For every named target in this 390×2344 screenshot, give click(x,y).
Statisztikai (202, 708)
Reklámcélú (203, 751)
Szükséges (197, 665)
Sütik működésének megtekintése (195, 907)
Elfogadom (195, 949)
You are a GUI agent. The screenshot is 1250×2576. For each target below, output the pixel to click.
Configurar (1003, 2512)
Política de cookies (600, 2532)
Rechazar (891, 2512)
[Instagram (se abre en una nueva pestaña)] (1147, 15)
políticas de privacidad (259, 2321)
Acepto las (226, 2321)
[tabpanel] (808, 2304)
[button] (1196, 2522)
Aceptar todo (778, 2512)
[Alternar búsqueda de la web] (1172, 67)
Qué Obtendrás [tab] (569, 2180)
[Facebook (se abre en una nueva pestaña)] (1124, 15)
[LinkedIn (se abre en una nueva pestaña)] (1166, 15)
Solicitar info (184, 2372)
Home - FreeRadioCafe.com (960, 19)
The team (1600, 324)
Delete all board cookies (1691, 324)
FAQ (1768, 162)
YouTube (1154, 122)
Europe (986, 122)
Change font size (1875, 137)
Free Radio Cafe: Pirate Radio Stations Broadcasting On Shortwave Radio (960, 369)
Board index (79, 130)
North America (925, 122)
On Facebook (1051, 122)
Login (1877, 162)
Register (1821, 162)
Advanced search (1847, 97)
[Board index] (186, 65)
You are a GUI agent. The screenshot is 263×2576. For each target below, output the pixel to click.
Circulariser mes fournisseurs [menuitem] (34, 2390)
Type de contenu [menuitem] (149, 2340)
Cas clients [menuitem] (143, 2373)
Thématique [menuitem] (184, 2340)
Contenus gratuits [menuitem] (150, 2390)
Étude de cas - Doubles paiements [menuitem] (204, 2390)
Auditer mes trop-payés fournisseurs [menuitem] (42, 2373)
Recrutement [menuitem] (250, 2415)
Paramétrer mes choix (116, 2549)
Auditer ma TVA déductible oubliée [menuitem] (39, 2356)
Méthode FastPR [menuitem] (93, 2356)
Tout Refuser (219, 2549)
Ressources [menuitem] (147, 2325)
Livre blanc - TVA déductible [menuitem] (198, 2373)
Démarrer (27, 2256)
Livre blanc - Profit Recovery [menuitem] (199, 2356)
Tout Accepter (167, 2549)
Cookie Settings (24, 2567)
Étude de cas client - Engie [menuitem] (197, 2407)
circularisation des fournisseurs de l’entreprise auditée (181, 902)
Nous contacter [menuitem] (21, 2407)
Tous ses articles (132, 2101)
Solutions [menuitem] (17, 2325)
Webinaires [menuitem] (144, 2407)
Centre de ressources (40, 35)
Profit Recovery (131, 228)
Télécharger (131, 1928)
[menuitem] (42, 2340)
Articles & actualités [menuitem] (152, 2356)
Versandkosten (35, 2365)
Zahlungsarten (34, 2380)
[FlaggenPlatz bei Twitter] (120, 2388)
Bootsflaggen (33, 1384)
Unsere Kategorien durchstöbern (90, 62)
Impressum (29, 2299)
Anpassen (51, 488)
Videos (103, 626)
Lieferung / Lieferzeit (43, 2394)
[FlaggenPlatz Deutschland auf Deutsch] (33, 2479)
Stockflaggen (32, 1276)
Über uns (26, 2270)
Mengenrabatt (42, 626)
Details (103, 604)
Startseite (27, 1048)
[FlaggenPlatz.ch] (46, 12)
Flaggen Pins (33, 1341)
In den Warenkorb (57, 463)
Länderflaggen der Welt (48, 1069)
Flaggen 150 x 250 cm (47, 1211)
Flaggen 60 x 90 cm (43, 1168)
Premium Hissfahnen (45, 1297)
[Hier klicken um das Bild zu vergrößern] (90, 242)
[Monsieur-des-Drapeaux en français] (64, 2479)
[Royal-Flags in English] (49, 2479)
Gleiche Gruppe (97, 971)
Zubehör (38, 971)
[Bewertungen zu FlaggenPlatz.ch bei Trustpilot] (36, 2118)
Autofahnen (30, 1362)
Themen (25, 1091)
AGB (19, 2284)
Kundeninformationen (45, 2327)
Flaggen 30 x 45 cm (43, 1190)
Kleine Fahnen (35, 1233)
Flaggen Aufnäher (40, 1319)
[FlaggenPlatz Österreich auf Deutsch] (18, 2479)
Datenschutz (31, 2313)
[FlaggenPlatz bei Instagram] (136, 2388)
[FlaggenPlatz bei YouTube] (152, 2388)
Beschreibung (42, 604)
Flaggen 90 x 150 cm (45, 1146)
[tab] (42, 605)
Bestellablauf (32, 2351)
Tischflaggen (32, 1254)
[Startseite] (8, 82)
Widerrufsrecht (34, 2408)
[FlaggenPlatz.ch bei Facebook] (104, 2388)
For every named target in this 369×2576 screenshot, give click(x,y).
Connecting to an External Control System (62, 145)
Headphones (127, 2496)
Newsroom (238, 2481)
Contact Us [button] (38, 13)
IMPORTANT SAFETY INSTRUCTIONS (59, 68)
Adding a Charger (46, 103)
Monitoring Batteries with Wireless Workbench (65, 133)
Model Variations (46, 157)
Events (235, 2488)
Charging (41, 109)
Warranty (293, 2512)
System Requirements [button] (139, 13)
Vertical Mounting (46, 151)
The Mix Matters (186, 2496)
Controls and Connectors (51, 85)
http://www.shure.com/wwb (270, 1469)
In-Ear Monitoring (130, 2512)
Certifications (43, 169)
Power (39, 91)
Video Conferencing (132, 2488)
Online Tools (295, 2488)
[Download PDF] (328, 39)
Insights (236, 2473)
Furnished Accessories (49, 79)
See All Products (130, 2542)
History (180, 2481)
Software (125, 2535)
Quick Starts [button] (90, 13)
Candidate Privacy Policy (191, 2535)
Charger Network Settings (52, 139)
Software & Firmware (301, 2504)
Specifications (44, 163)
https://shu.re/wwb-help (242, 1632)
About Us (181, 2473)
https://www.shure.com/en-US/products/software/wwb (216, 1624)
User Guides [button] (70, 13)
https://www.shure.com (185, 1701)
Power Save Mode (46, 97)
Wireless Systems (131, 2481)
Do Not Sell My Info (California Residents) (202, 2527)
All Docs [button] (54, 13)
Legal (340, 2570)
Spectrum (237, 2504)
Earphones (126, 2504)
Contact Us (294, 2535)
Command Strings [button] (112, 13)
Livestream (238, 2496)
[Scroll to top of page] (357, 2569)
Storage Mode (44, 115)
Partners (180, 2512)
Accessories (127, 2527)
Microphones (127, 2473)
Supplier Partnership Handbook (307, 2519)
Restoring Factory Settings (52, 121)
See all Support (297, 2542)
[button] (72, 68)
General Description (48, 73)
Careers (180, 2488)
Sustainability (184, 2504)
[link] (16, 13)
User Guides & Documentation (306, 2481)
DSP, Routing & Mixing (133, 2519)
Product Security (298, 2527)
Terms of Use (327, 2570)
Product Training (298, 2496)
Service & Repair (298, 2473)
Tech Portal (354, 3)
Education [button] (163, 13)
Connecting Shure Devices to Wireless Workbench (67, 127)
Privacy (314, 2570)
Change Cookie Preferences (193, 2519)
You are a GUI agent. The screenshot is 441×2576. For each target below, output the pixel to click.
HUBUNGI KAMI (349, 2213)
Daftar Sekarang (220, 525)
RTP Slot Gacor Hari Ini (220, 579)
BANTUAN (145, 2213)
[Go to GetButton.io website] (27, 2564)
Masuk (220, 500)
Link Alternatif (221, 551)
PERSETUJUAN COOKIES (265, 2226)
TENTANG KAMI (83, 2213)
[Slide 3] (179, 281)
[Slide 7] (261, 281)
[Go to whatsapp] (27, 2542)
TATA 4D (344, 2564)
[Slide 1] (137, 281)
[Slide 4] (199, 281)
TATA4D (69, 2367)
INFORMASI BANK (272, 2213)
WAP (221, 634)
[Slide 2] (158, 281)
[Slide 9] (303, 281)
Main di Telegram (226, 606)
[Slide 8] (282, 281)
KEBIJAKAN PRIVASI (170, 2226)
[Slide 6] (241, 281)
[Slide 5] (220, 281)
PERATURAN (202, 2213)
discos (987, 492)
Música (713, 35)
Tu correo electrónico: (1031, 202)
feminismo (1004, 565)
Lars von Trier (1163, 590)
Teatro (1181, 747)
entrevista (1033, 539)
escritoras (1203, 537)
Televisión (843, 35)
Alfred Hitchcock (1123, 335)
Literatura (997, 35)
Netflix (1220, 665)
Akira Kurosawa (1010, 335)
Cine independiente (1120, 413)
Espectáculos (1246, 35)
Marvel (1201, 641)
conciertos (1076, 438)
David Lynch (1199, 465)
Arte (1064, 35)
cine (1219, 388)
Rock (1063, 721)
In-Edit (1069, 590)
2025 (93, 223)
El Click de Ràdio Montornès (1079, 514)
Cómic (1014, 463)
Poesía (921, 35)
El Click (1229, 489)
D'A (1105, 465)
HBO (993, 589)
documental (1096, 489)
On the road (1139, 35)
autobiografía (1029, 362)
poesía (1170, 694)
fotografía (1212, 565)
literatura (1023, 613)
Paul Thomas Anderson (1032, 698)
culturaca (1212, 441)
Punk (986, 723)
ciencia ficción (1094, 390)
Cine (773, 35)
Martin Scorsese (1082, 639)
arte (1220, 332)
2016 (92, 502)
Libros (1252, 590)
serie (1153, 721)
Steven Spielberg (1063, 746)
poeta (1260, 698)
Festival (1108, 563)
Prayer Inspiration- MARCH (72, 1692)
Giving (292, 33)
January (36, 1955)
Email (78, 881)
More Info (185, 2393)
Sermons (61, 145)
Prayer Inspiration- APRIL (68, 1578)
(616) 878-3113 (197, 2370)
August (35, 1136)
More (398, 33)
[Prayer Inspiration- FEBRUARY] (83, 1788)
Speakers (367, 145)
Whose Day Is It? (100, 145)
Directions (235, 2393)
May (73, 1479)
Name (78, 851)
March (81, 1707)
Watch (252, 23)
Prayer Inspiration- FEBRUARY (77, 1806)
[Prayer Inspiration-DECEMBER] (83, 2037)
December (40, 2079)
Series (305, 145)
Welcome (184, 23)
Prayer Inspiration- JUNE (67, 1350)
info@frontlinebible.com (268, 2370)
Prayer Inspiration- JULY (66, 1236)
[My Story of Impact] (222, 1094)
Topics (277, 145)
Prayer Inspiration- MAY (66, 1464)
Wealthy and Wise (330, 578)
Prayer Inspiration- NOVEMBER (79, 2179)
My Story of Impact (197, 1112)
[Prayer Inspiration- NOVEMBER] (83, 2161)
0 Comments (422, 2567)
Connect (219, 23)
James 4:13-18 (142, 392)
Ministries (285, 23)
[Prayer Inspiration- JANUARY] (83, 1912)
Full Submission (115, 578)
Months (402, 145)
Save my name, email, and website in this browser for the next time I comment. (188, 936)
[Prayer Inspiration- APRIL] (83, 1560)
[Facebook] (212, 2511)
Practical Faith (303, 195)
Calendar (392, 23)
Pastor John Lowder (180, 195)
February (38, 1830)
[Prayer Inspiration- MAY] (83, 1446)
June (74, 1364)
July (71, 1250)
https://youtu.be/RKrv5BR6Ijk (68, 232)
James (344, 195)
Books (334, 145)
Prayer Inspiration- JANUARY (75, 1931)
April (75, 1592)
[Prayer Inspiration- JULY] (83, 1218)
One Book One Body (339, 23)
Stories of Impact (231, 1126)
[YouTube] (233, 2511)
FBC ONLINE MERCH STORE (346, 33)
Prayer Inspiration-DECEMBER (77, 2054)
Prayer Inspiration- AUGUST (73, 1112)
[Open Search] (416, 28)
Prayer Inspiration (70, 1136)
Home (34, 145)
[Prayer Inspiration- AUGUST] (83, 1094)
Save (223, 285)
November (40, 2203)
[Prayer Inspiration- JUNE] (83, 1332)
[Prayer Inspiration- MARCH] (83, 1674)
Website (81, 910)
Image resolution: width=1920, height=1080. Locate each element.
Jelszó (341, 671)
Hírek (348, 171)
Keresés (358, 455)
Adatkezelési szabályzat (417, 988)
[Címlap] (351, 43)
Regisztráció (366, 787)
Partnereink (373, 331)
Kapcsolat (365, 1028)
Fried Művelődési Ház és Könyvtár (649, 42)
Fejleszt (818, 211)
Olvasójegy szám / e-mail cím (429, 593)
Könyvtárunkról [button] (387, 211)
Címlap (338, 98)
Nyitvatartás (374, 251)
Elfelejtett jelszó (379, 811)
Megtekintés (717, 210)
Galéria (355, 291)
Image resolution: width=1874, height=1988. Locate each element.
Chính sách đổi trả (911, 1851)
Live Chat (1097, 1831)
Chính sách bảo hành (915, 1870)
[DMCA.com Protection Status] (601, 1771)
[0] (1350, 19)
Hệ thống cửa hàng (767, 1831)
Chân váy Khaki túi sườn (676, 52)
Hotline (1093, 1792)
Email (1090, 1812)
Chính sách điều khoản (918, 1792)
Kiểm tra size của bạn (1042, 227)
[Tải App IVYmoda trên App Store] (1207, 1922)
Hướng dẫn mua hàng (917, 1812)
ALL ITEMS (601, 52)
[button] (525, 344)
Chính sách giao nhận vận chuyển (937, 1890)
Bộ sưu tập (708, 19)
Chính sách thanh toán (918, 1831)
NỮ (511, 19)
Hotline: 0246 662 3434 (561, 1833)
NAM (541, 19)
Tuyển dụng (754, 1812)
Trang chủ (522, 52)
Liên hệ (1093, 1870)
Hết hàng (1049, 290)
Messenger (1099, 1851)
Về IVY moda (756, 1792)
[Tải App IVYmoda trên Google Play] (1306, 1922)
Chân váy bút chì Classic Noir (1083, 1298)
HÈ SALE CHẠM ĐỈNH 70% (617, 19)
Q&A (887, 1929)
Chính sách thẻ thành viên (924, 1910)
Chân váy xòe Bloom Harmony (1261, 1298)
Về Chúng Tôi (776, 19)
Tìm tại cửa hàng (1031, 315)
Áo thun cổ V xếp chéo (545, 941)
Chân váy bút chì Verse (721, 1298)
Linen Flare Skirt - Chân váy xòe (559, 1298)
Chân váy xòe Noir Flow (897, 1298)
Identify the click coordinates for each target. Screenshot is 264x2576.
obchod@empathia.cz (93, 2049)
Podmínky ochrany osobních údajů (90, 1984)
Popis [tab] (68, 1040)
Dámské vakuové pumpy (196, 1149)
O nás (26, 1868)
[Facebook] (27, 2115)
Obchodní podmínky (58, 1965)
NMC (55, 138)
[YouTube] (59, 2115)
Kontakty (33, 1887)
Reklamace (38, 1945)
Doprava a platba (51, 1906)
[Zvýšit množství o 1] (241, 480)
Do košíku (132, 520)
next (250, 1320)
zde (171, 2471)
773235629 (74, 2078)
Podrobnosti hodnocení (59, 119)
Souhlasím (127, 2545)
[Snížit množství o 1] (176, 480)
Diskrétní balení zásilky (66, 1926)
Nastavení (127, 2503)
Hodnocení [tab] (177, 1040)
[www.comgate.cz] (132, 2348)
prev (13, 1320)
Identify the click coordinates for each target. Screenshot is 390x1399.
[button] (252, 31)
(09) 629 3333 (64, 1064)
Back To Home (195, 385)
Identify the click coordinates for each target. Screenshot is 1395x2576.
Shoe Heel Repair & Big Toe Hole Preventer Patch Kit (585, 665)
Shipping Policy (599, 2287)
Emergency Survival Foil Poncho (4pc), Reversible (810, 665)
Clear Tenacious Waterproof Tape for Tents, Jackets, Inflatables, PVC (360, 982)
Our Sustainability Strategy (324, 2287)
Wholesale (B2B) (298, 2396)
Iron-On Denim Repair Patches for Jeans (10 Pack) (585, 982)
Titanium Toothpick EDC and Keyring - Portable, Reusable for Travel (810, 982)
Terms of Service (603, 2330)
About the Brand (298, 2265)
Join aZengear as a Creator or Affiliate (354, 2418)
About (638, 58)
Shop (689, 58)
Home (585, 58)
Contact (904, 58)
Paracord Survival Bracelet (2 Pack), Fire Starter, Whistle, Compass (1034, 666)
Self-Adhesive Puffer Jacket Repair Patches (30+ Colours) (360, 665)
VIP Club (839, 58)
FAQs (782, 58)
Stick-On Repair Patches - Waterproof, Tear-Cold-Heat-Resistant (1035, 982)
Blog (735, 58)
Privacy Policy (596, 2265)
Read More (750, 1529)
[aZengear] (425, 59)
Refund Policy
--------------------------------
### WHAT YOU SHOULD DO
Go back to the listing above. Copy word for word the lines from the one with "fotografía (1212, 565)" through the one with "Whose Day Is It? (100, 145)", and nothing more.

### COMPLETED EXERCISE
fotografía (1212, 565)
literatura (1023, 613)
Paul Thomas Anderson (1032, 698)
culturaca (1212, 441)
Punk (986, 723)
ciencia ficción (1094, 390)
Cine (773, 35)
Martin Scorsese (1082, 639)
arte (1220, 332)
2016 (92, 502)
Libros (1252, 590)
serie (1153, 721)
Steven Spielberg (1063, 746)
poeta (1260, 698)
Festival (1108, 563)
Prayer Inspiration- MARCH (72, 1692)
Giving (292, 33)
January (36, 1955)
Email (78, 881)
More Info (185, 2393)
Sermons (61, 145)
Prayer Inspiration- APRIL (68, 1578)
(616) 878-3113 (197, 2370)
August (35, 1136)
More (398, 33)
[Prayer Inspiration- FEBRUARY] (83, 1788)
Speakers (367, 145)
Whose Day Is It? (100, 145)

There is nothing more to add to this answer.